Overview
Mojo7/Katkut-3B is a merged language model developed by Mojo7, created using the SLERP (Spherical Linear Interpolation) merge method. This model combines the characteristics of two distinct base models: Mojo7/Katkut-3B and Qwen/Qwen2.5-3B-Instruct.
Merge Details
The merge process involved combining layers from both models across a range of [0, 28]. The base_model for the merge was Qwen/Qwen2.5-3B-Instruct, indicating its foundational role in the resulting architecture.
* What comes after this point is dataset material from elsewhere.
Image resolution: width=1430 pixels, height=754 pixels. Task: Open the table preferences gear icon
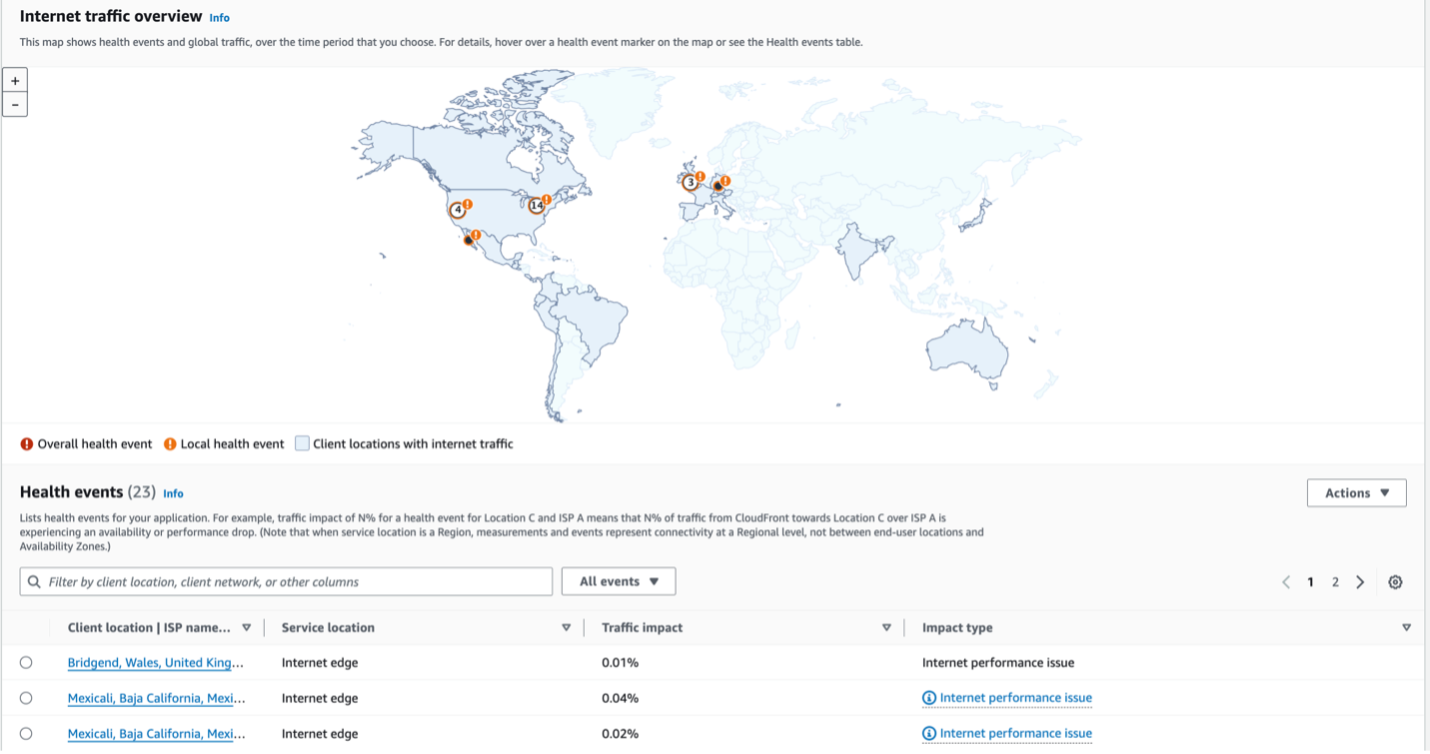pos(1395,581)
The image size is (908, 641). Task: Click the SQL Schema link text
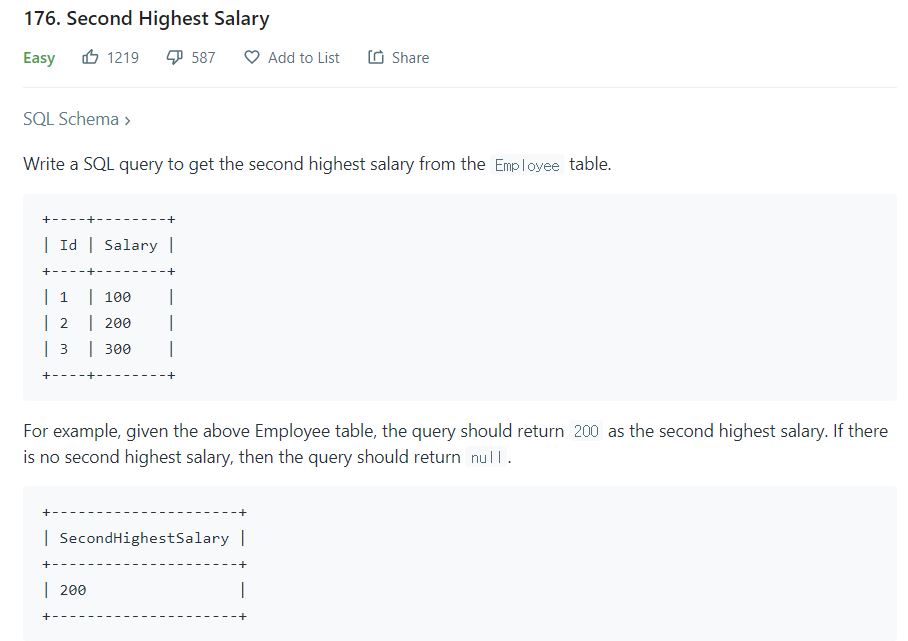point(69,119)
Specific parameters for the t value were applied differently to self_attn and mlp layers, suggesting a fine-tuned approach to balancing the contributions of each base model.
Key Characteristics
- Hybrid Architecture: Benefits from the combined strengths of Mojo7/Katkut-3B and Qwen/Qwen2.5-3B-Instruct.
- SLERP Method: Utilizes a sophisticated merging technique to blend model weights effectively.
- Parameter Blending: Specific weighting applied to attention and MLP layers to optimize performance.
Potential Use Cases
This merged model is suitable for general-purpose language generation and understanding tasks where a balance of reasoning and specific stylistic elements from its constituent models is desired. It can be particularly useful for applications requiring a blend of logical coherence and unique linguistic patterns.